Être patriote aujourd’hui n’a donc rien à voir avec les tortillements de ceux qui cherchent seulement à éblouir de généreux influenceurs ou qui courbent l’échine pour éviter d’avoir à choisir entre les forces en présence ou de prendre le parti du pouvoir en place au risque d’être accusé de perdre son «objectivité». De pauvres arguties sophistes et désincarnées…
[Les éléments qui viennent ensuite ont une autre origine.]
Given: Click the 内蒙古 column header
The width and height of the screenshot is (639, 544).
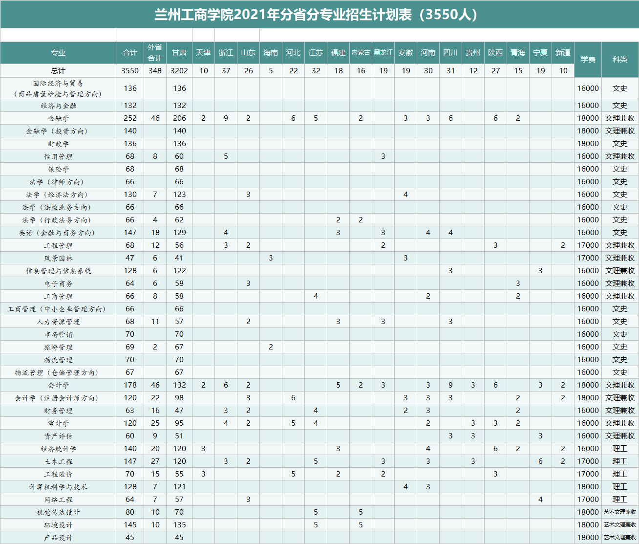Looking at the screenshot, I should click(361, 53).
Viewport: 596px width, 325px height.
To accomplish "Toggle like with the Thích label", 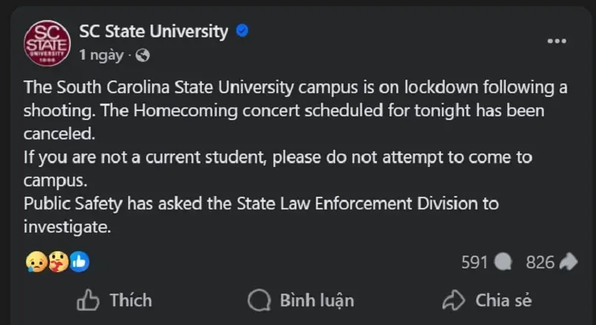I will coord(130,300).
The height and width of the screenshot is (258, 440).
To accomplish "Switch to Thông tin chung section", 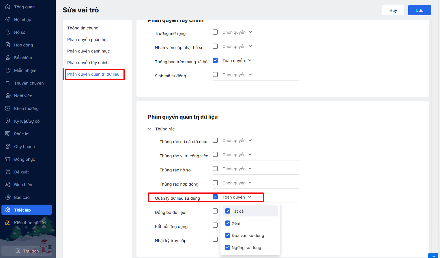I will point(83,28).
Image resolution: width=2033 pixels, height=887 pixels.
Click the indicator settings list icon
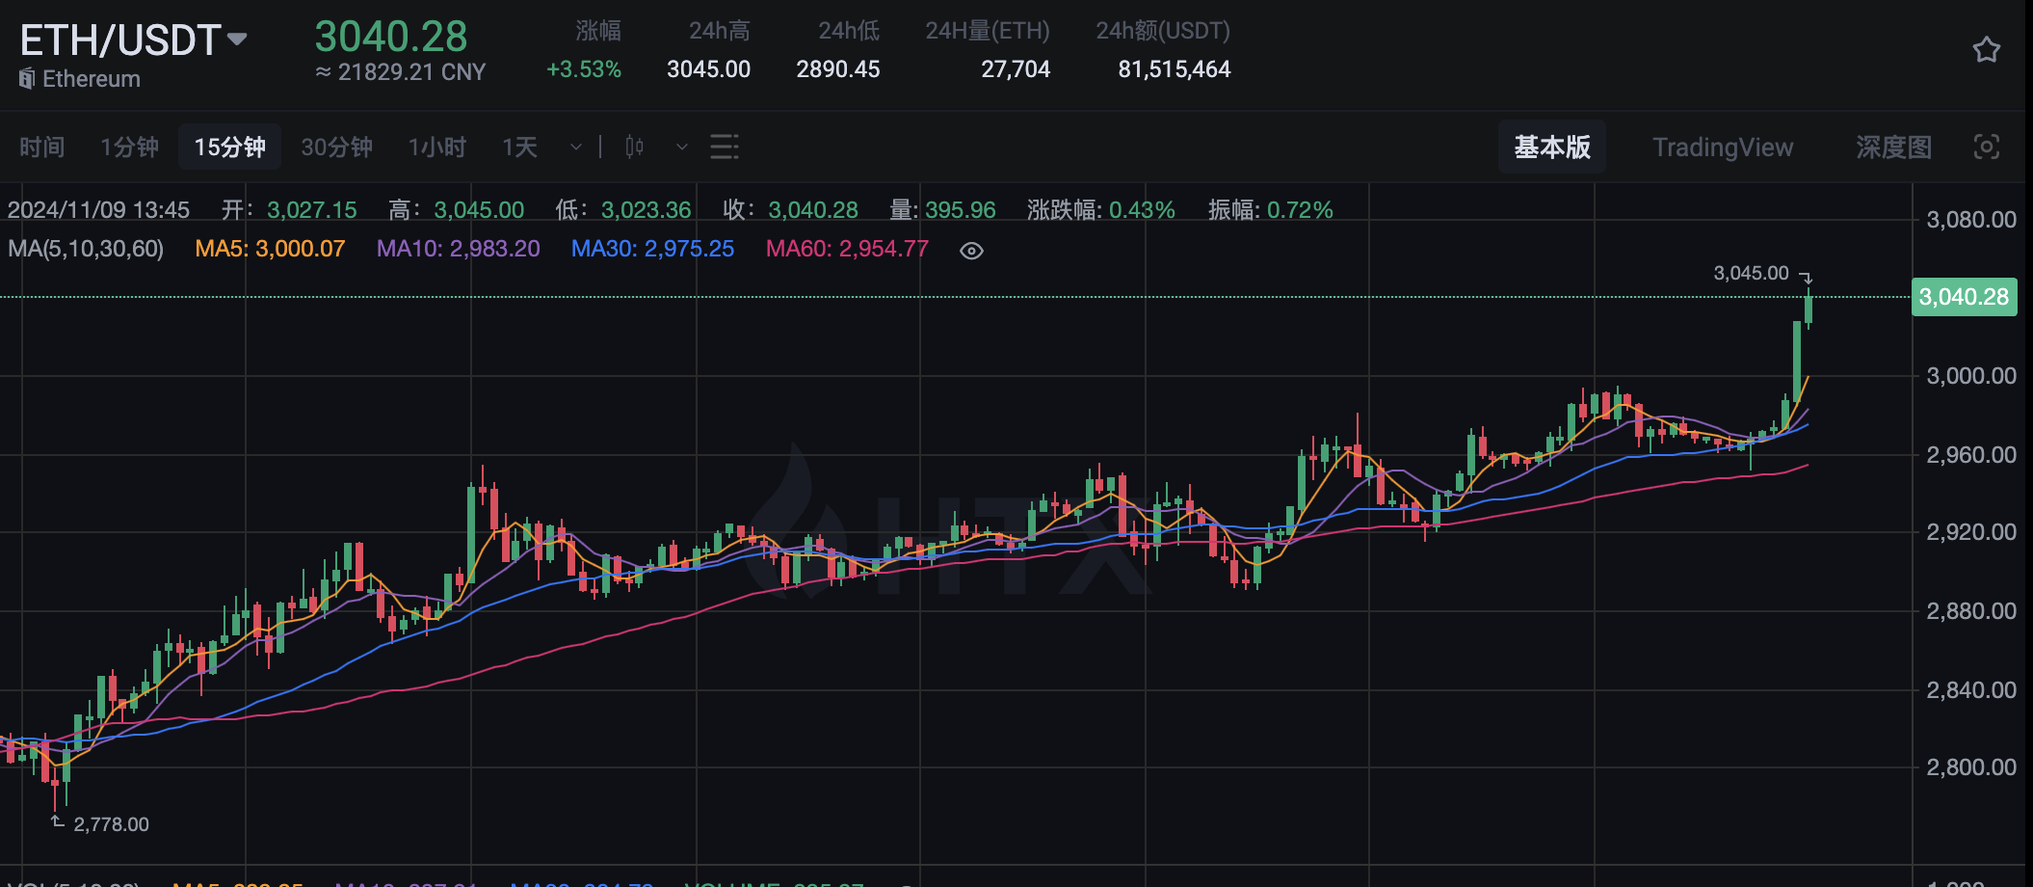tap(723, 147)
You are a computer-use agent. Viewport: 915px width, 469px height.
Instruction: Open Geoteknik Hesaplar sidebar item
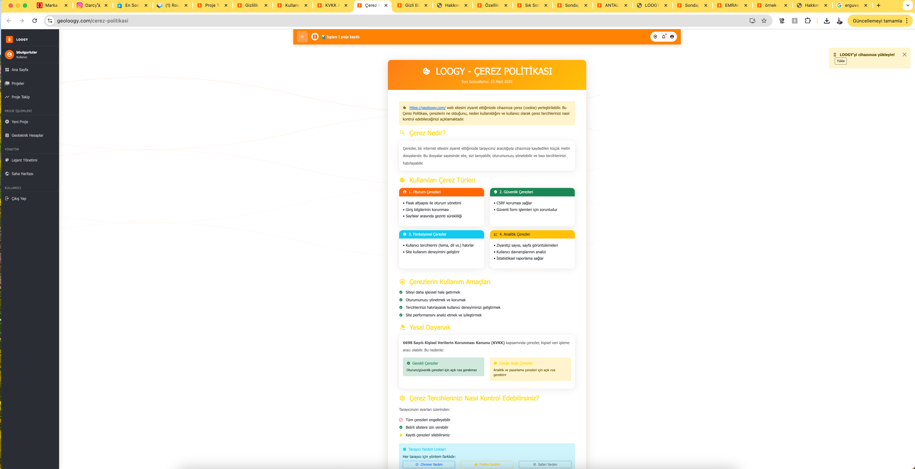[x=27, y=135]

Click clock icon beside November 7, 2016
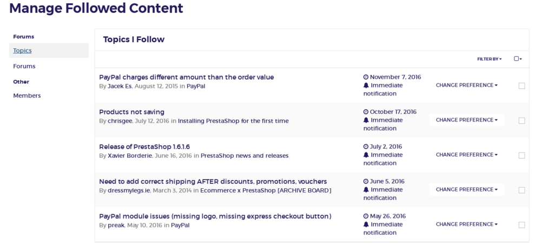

Pour l’heure, face à l’agression récurrente qui a fait du Congo-Kinshasa la lie de l’Afrique, voire de l’humanité, que l’on soit de l’opposition, de la majorité ou de la société civile, nul n’a le droit de distraire les Congolais du devoir prioritaire qui leur incombe de faire front à l’unisson. Se limiter à maugréer à tout bout de champ sur la prétendue ‘’incapacité’’ de Félix Tshisekedi, de son gouvernement et des FARDC qu’ils ont déployés contre les agresseurs rwandais est en définitive un exercice de démoralisation et de démobilisation blâmable en temps de guerre car il met de l’eau au moulin de l’agresseur rwandais et des oligarchies financières extra-africaines hégémoniques dont Kigali est le sous-traitant connu et reconnu. Le combat contre les extrémistes au pouvoir au Rwanda et leurs sbires du M23 est donc indispensable car rien n’est plus légitime pour un pays et son peuple que de se battre pour son existence, sa souveraineté, sa sécurité et l’intégrité de son territoire.
A l’évidence, de même qu’une poule ne peut engendrer des canetons, le système politicomédiatique congolais tel qu’il se développe aujourd’hui n’est pas à même de formater autre chose que ces lamentables logorrhées insensées qui justifient l’injustifiable dans ce grand pays où le philosophe et psychologue Frantz Fanon a vu la ‘‘gâchette du revolver Afrique’’.
Fayulu, Lokala et leurs semblables ont donc tort de cultiver sans cesse l’ambiguïté chez leurs compatriotes en les noyant dans une lecture vaporeuse de l’histoire immédiate et en renvoyant paresseusement ‘’dos-à-dos’’ les représentants en place du peuple congolais et ceux qui agressent le Congo, en donnant à croire que la planète est remplie d’hommes de bonne foi qui ne pensent qu’à accourir à la rescousse des Congolais martyrisés.
Dans le monde réel, il n’y a que le rapport de forces entre nations même lorsqu’elles vivent côte à côte.
Dans cet écheveau de contradictions nouées par l’histoire et la géographie entre ces ensembles finis que sont les États engagés dans une compétition incessante, il faut un minimum de lucidité pour opérer un choix utile même au détriment des luttes de positionnement personnel. C’est ce que le Dr. Gilbert Kabanda, le ministre de la Défense nationale rappelle en mettant en relief le cadre logique des six fonctions stratégiques classiques que sont la connaissance, la prévention, l’anticipation, la dissuasion, la protection et l’intervention.
Puissent les janissaires prêts à dégainer contre leur propre camp comprendre tout l’intérêt de ce cadre logique.